In the case of "The Bidoun Library," books serve as raw materials for a conceptual art installation that invokes the romance of the physical library. Arranged on wall-mounted shelves -- some by thematic order, others simply visually -- with a catalogue for each section hanging from the ceiling, the interactive installation encourages viewers to freely browse (albeit wearing archival gloves) the cover designs, engage with the printed materials or study the texts in detail.

The books selected were all published after the Second World War, when the region’s mass production of crude oil (1945), the beginning of the Cold War (1947), and the establishment of Israel (1948) gave birth to the modern Middle East as we know it today. The second half of the 20th century was also a period when the written word was the most powerful means of communication, with books, manifestos, periodicals and newspapers catalysts for cultural and political revolutions. It was also its last, as the printed material gave way to virtual communication. 

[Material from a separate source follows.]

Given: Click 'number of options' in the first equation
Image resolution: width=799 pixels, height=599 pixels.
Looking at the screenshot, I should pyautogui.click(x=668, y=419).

While the materials themselves are unique and should be acknowledged -- Documents from the US Espionage Den #43 produced by Muslim Students Following The Line of the Imam, So Sorry We Won! The Story of the Six-Day War in Word and Cartoon by Israel’s Foremost Satirists by E. Kishon and Dosh, and Harlequin Series’ The Sultan’s Virgin Bride by Sarah Morgan -- it is the context of a heterogeneous Middle Eastern literary culture that is truly worth noting. As the show’s catalogue explicitly states, "Please exercise caution. . . . Many of the books, magazines, and pamphlets on display are in delicate condition." Showcased on the shelves of a museum in stunning visual array, the physical printed materials presented here are filled with the new life of an ephemeral and malleable concept.   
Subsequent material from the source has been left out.